The dataset that is being processed is from HuggingFace.

# Assume, you are in cloned repo directory
Python ./src/preprocess_nanoArticles.py --output_dir ./data/Output

3. Start Trainer node Automation

We have developed a streamlined automation script that handles all necessary configurations and initiates the trainer node, enabling it to connect with the aggregator and request tasks. The script requires the following parameters as arguments:

  • Client ID

  • Model name or path

  • Data path (location of the dataset)

  • Workspace directory (where configuration files will be retrieved)

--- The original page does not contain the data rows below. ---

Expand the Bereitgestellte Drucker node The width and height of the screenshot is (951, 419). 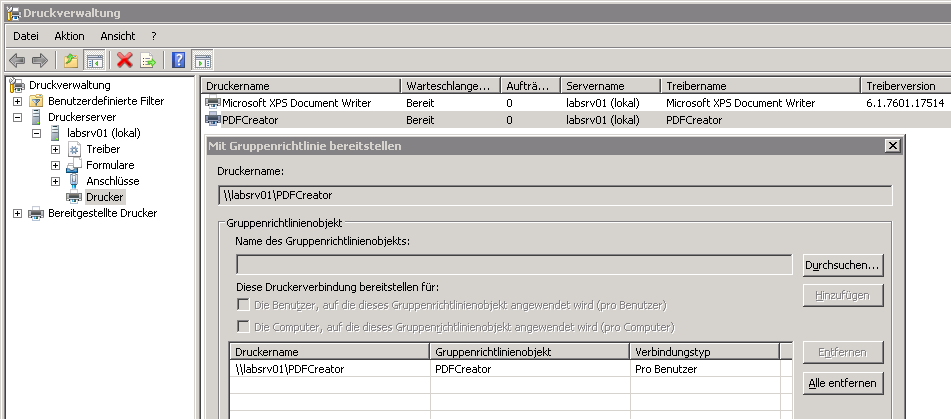click(17, 213)
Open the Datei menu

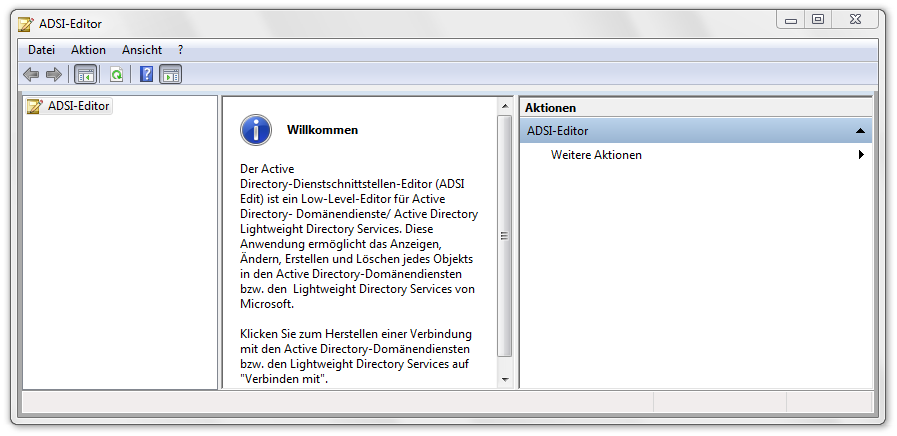(x=41, y=49)
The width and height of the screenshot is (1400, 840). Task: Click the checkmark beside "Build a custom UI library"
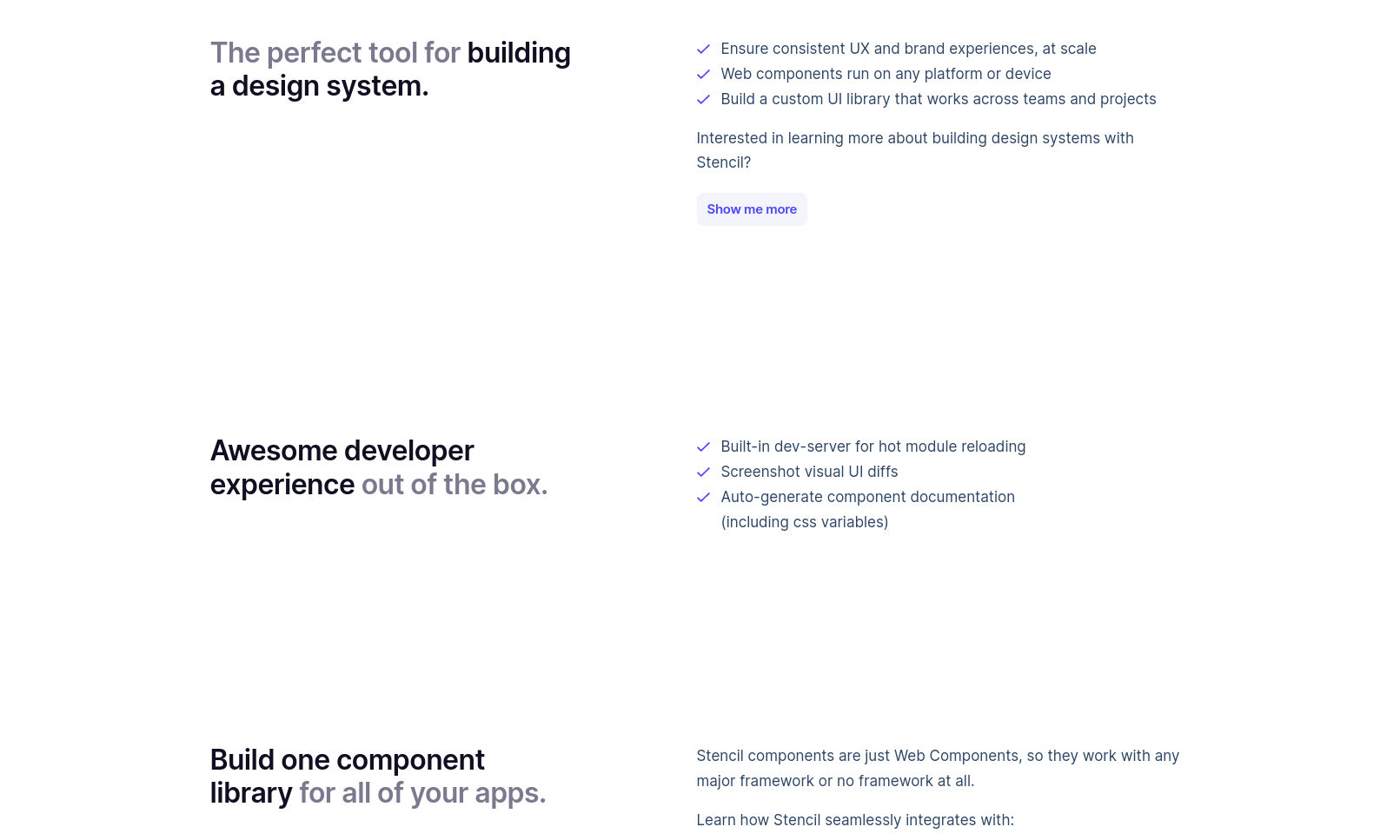click(703, 100)
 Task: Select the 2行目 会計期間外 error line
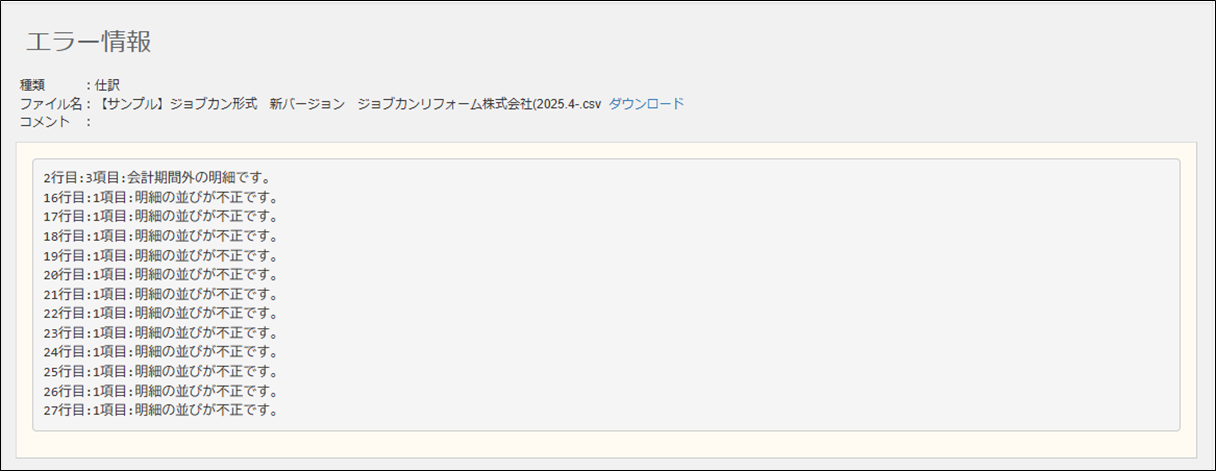157,178

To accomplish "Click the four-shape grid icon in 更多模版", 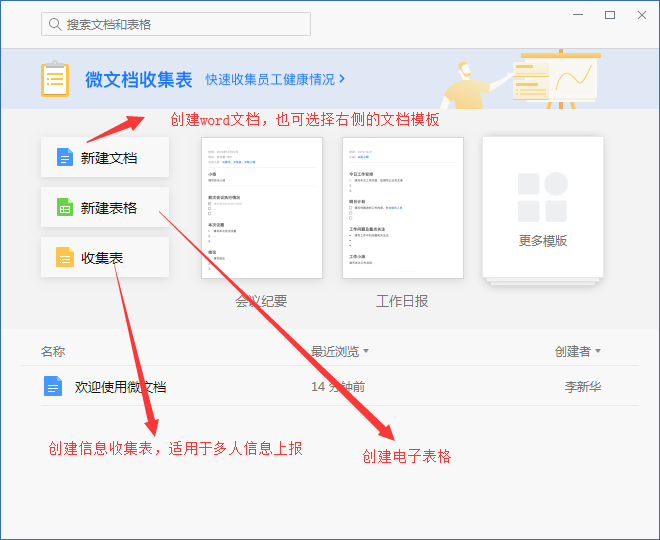I will (543, 196).
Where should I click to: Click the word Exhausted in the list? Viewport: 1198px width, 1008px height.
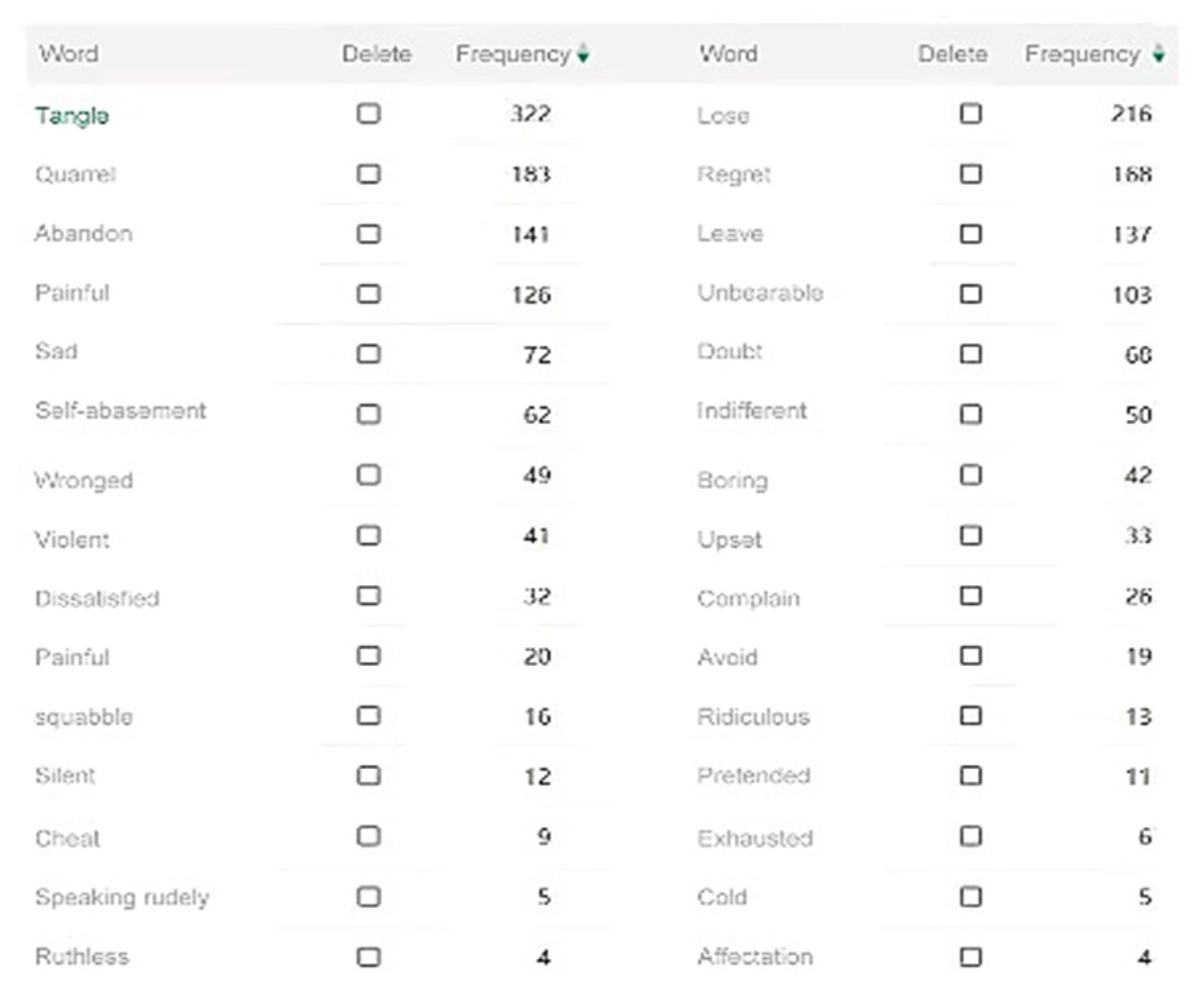pos(755,838)
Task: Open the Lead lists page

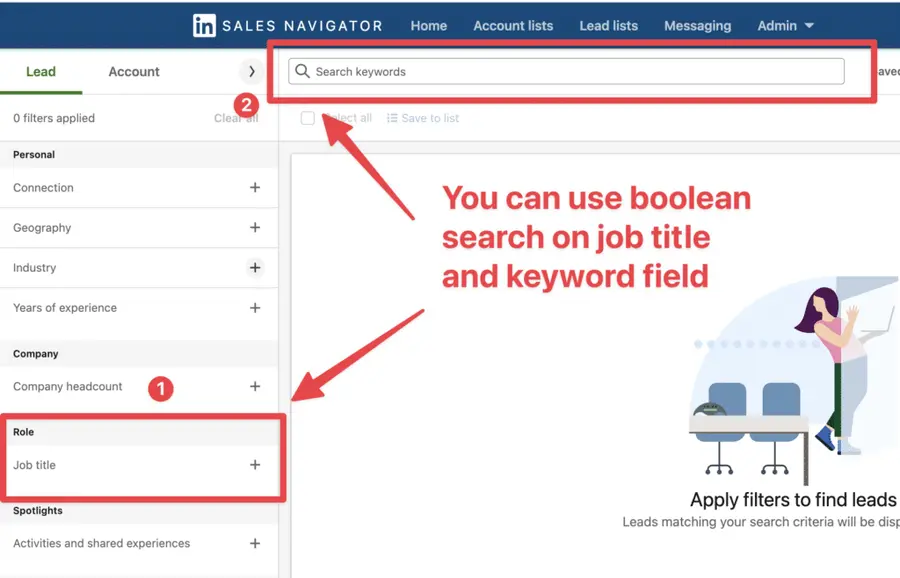Action: coord(608,26)
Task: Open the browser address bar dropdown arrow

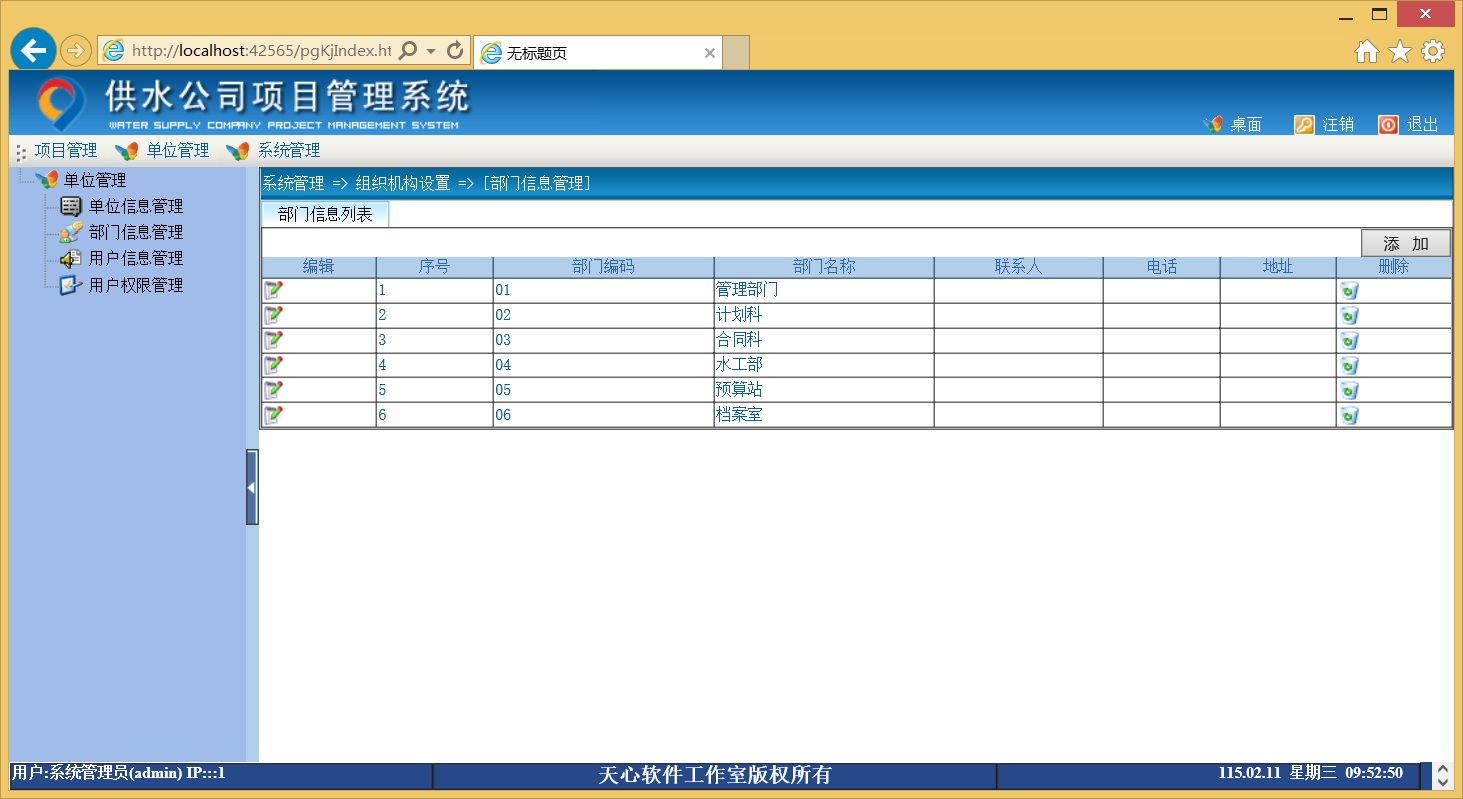Action: (x=431, y=51)
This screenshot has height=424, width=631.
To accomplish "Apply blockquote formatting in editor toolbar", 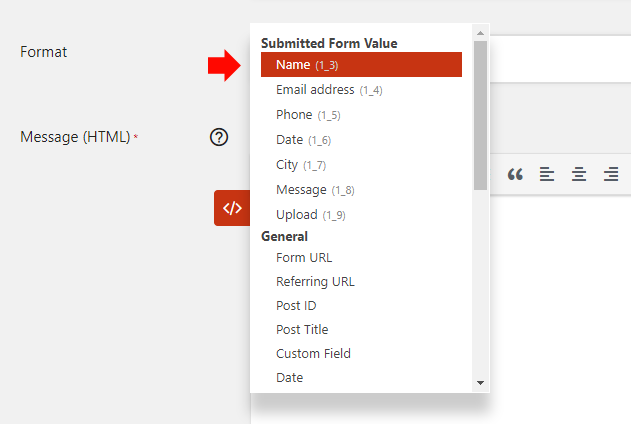I will click(x=515, y=174).
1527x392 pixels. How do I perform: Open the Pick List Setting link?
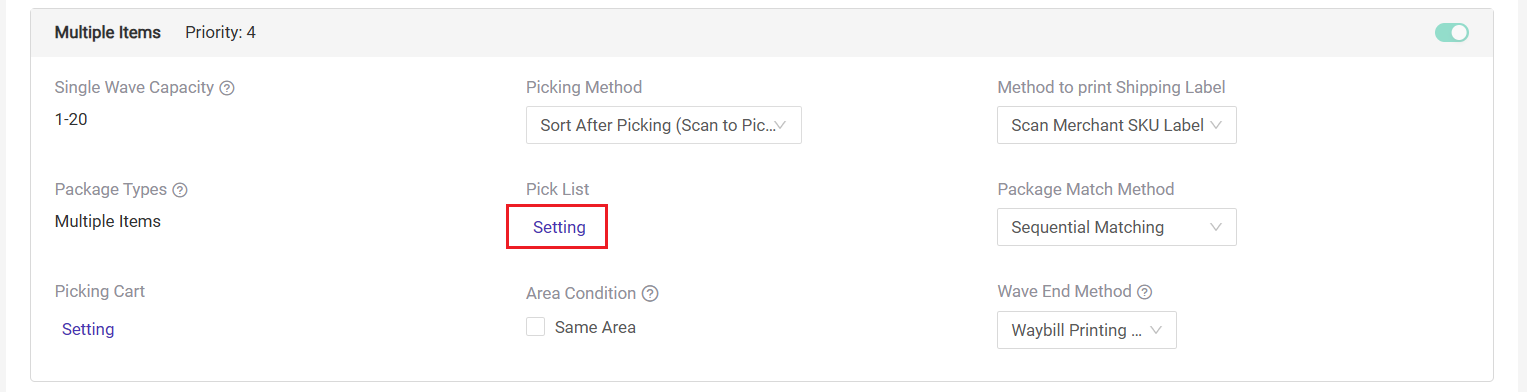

  • Training mode (defined by the task creator) – SoraEngine supports standard SFT training, as well as efficient LoRA PEFT training and quantization

  • TrainingServer ( defines the aggregator node endpoint to connect to. )

  • SoraAccess keys (for authentication)

  • SoraBucketName (specifies the directory from which the client’s configuration files will be fetched)

This automation simplifies the process of setting up and running trainer nodes within the SoraEngine ecosystem. 🚀


python AutomateClient.py --client_id Client1 --model_name_or_path crumb/nano-mistral \ 
 --data_path ${PWD}/data/Output --workspace_dir ${PWD}/workspace/SoraWorkspace/example_project/prod_00/Client1 --training_server localhost \
 --train_mode PEFT --SORA_ACCESS_KEY_ID ***** --SORA_SECRET_ACCESS_KEY ******* --SORA_BUCKET_NAME sorachaintestnode

In the dev/test environment, We can enable automation without defining access keys. By default, we are storing our configuration files in workspace/SoraWorkspace directory.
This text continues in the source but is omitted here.